:: TASK ::
Reduce the material below to its lines containing "computer".

◆ ◆ ◆ ◆

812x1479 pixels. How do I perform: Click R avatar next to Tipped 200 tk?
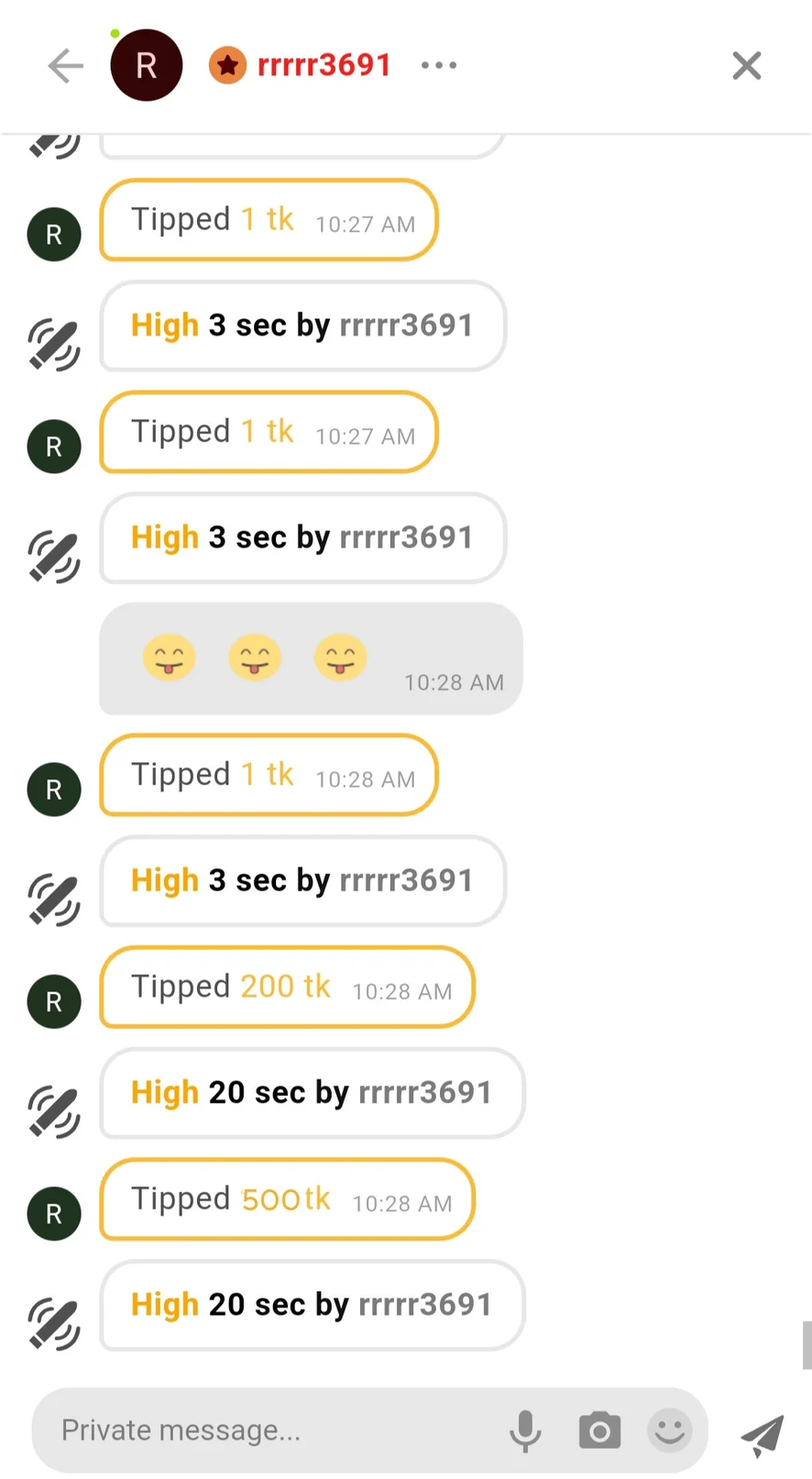54,1001
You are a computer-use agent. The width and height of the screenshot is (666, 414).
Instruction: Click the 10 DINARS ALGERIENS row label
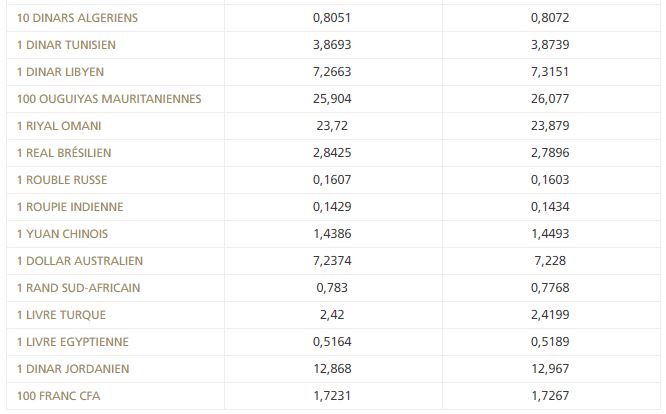coord(77,18)
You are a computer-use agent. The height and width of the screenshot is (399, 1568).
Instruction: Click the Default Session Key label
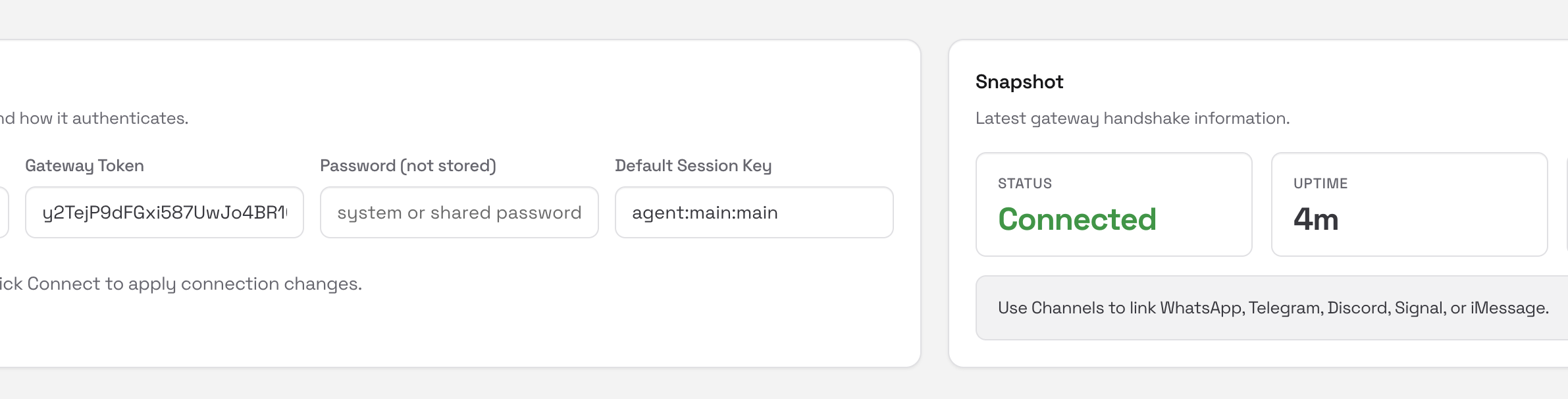(693, 166)
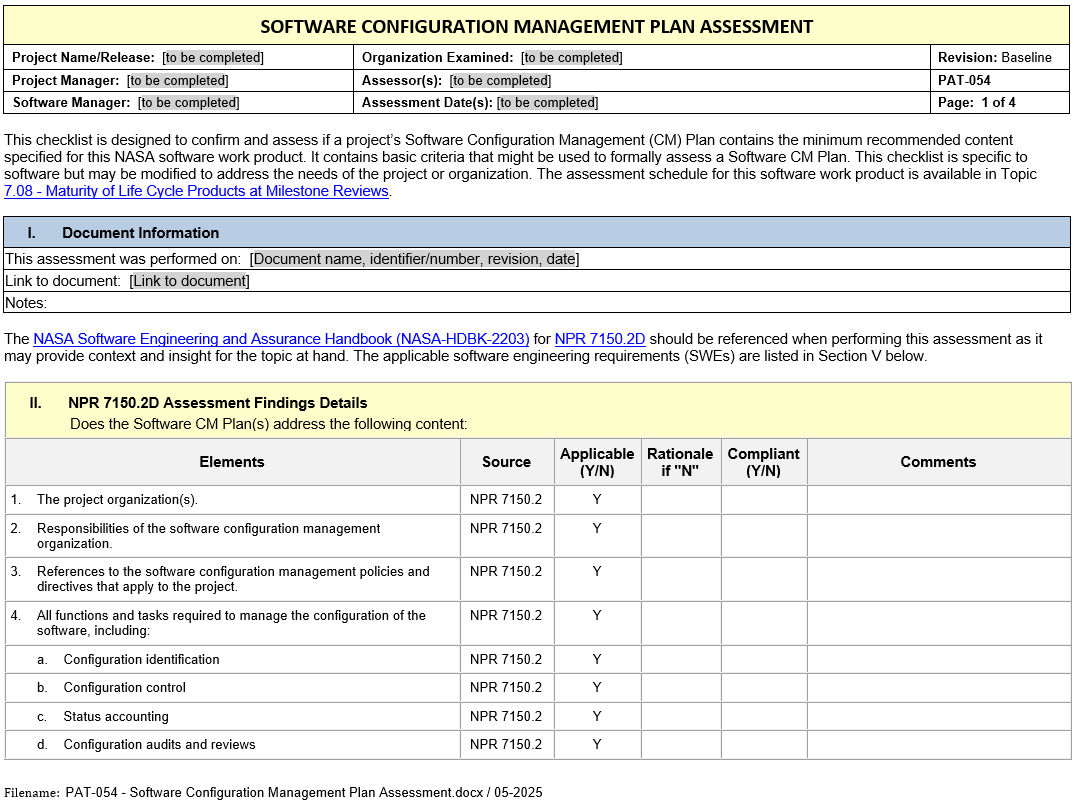The height and width of the screenshot is (803, 1076).
Task: Open the 7.08 Maturity of Life Cycle Products link
Action: [196, 191]
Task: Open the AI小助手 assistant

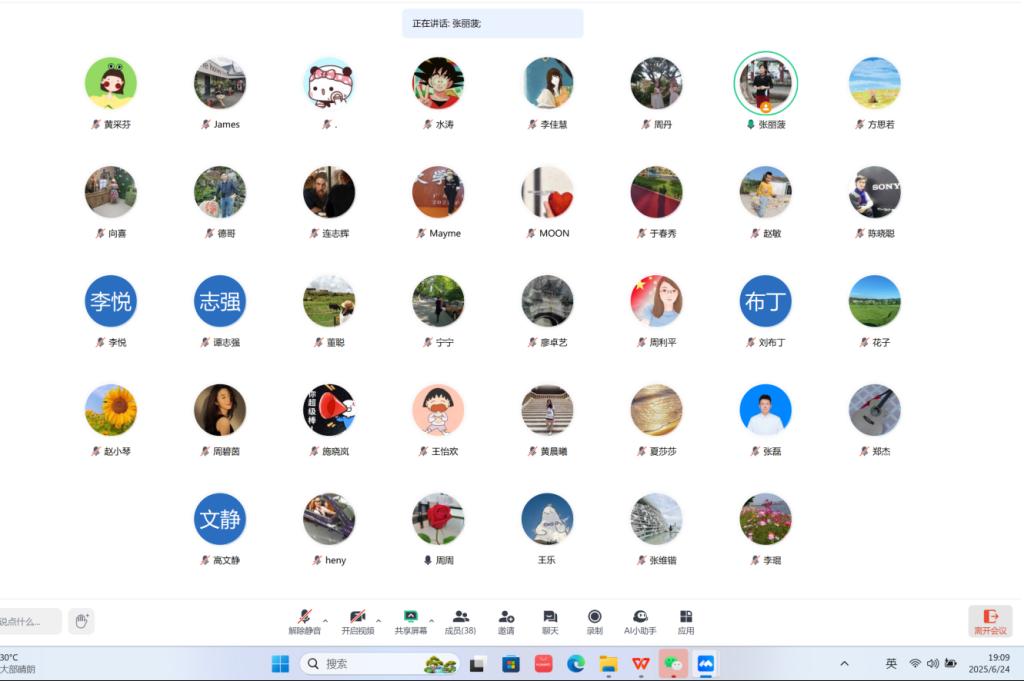Action: 640,618
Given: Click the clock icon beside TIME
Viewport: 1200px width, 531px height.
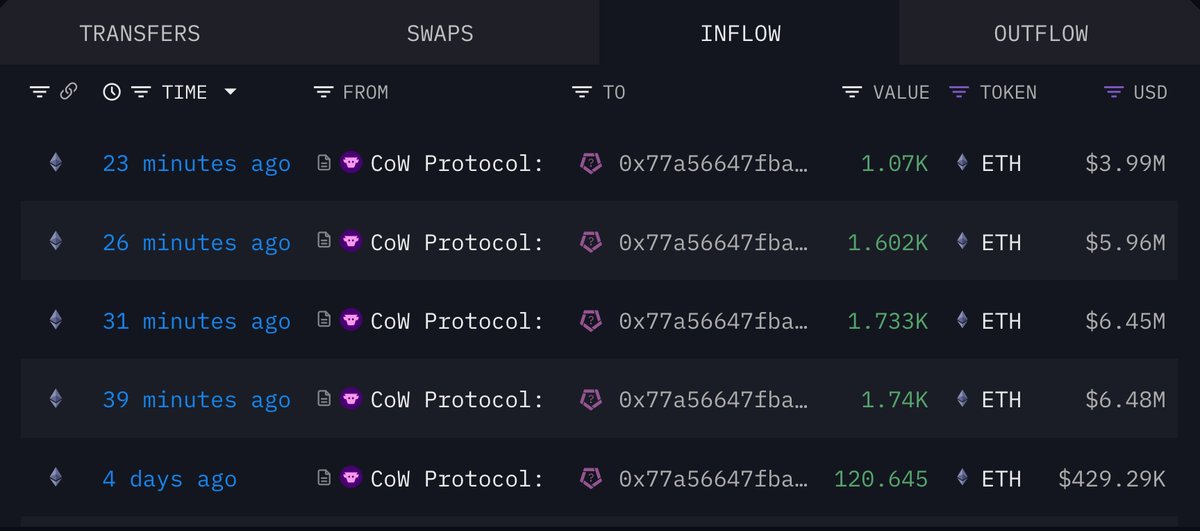Looking at the screenshot, I should 112,92.
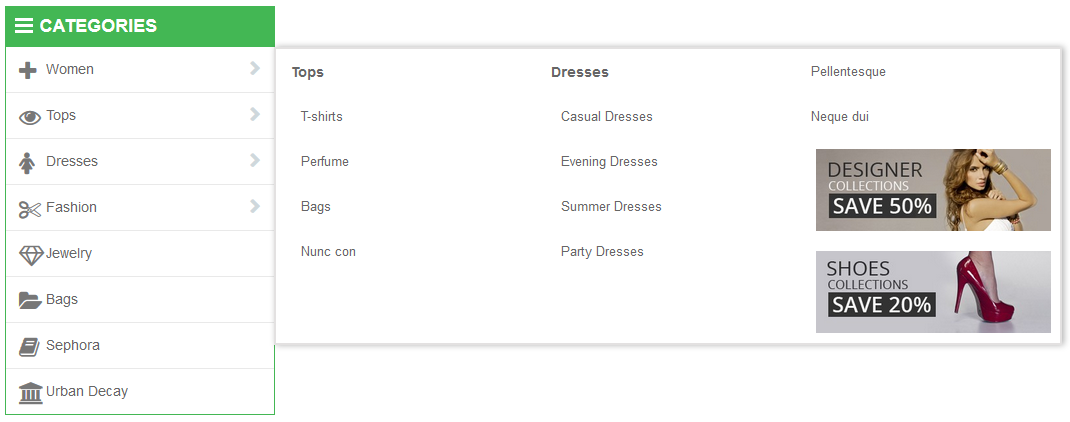Open the Urban Decay category item
Screen dimensions: 1070x422
tap(140, 391)
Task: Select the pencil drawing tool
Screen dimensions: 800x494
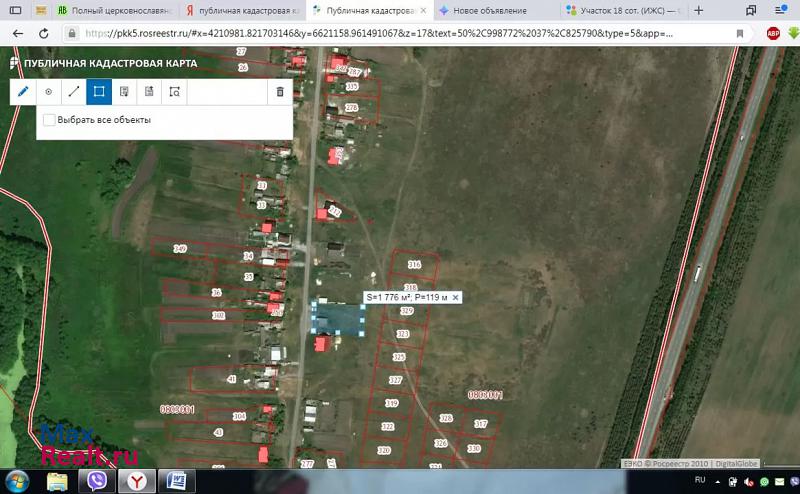Action: pos(23,91)
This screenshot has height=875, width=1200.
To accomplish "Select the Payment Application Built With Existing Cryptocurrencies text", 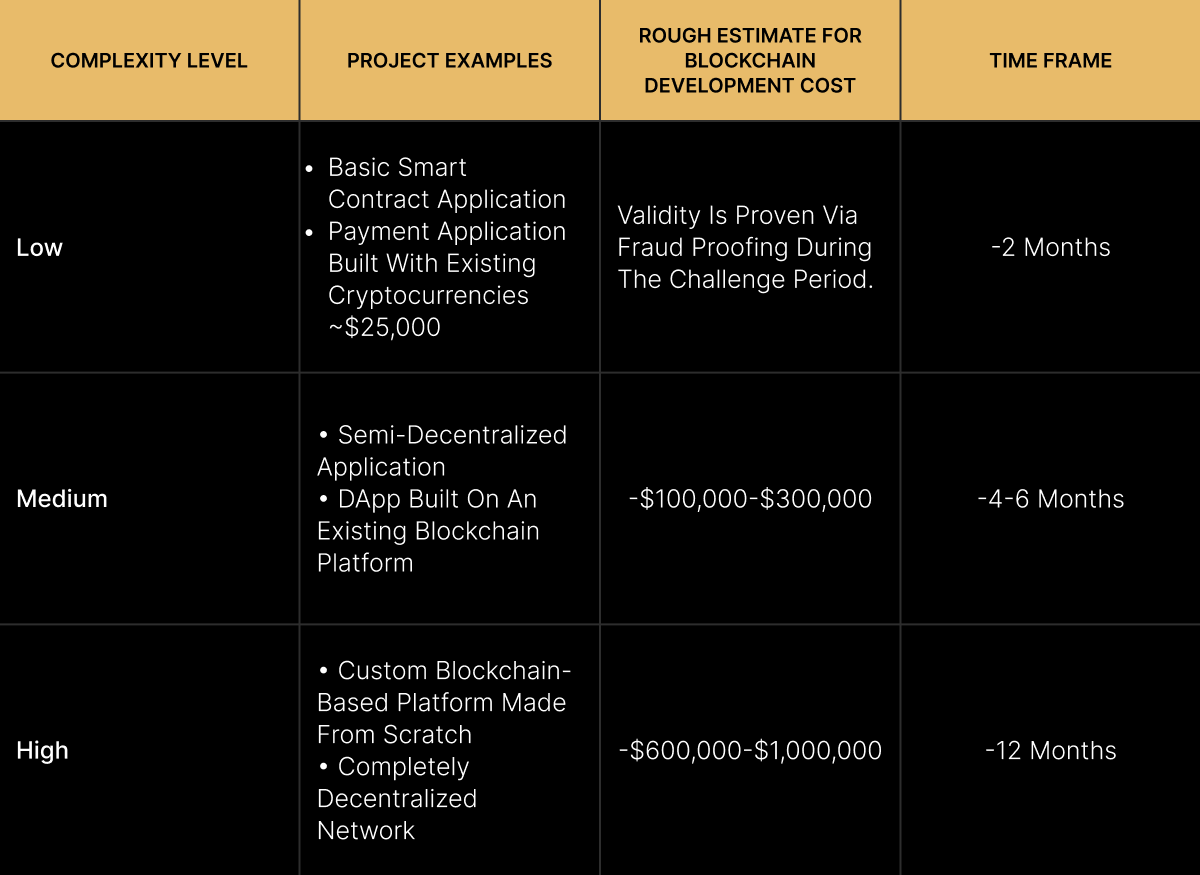I will coord(446,264).
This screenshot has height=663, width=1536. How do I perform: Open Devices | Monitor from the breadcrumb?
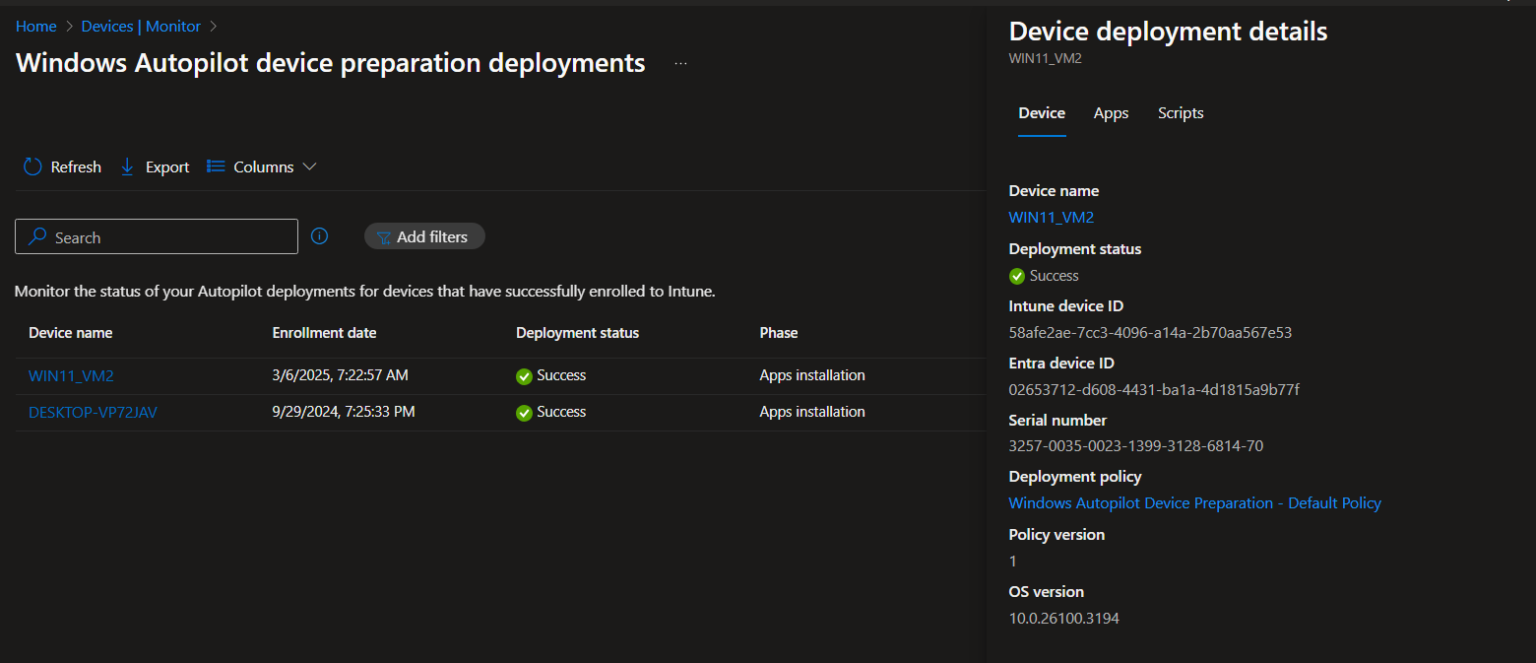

◆ ◆ ◆ ◆

:: RESULT FOR THIS EXERCISE ::
You are a computer-use agent. The width and height of the screenshot is (666, 414).
You are a computer-use agent. The height and width of the screenshot is (399, 1568).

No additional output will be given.